Para Vera Grabe, entonces comandante del M19 y parte en su negociación de paz, este proceso cambió el paradigma de la revolución y de los procesos de paz. En un país donde dejar las armas se asocia a rendición, donde ejército y guerrillas asimilan paz a victoria, era herejía; pero conforme la guerra se degrada, cobra la renuncia a las armas toda su justeza y valor. “Es cuestión de ética, escribe, de saber leer cada momento histórico” y de estar dispuestos a “repensarse en lógicas no violentas” (En: “De la insurgencia a la democracia”, Cinep y Centro Berghof). Con todo, hoy se insinúa un viraje en esa dirección. Con Sergio Jaramillo, protagonista oficial de contactos con la insurgencia, que viene de ser viceministro de Defensa y funge como promotor de paz,  el presidente Santos no disocia ya la guerra de la paz. Rubrica así la dimensión política del conflicto armado cuya existencia reconoció hace un año, para escándalo de la mano negra. Tampoco el nuevo jefe de las Farc parece suscribir a pie juntillas la religión de la violencia. En carta al historiador Medófilo Medina dijo Timochenko que esa guerrilla nunca se propuso derrotar al ejército en guerra de posiciones para tomarse el poder. El insurgente entiende que la guerra es asunto político-militar.
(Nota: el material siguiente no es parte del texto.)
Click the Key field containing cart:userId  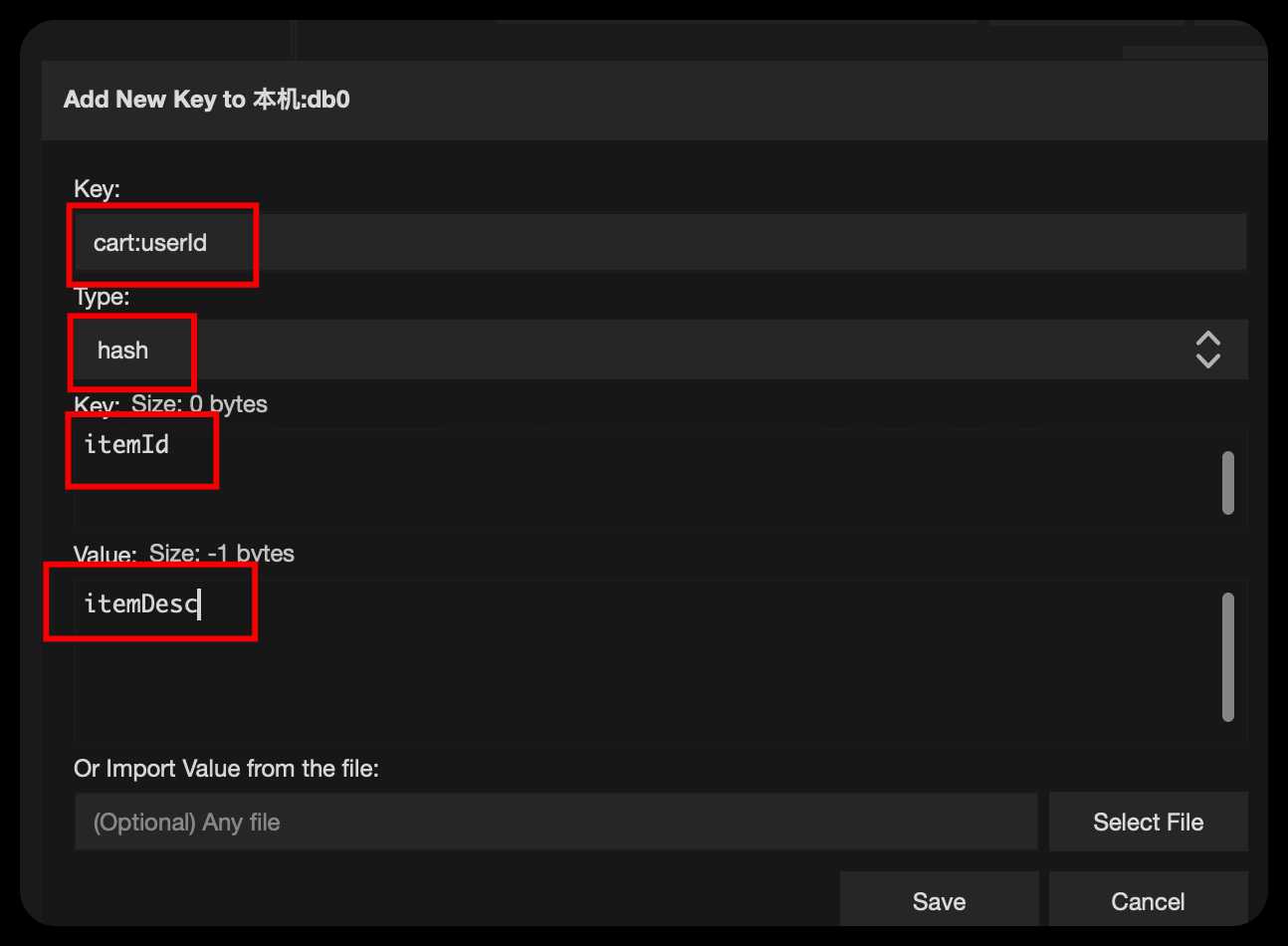(660, 242)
Más aún, abundan versiones de que, en el esfuerzo por recomponer una organización comunista, agentes no armados, legales, de esta izquierda podrían compartir vocería con comandantes guerrilleros en eventuales diálogos de paz. Versión en ciernes de esta iniciativa política sería la Marcha Patriótica cuyo vocero, Carlos Lozano, la reivindica como fuerza legal no contaminada de guerrilla.
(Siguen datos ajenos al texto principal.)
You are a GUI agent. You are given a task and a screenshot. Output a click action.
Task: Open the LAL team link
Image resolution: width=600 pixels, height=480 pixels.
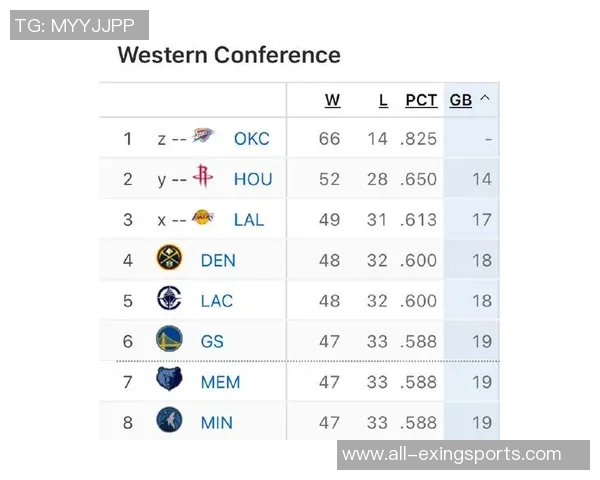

 En el M19 la bandera de la democracia y de la paz cuestionó la herencia militarista de la izquierda radical, sintonizó a ese grupo con el país y exorcizó horrores como el asesinato del líder obrero José Raquel Mercado y la toma del Palacio de Justicia. En manos de las Farc, ayudaría a exorcizar sus crímenes y les daría a comunistas y socialdemócratas la plenitud del ejercicio político. Colombia respiraría. A condición, claro, de que el Presidente no recule. Y que sepa preservar el apoyo de los militares. Nunca como hoy cobró tanta vigencia la máxima de Vera Grabe: la fuerza no está en las armas sino en la capacidad para dejarlas.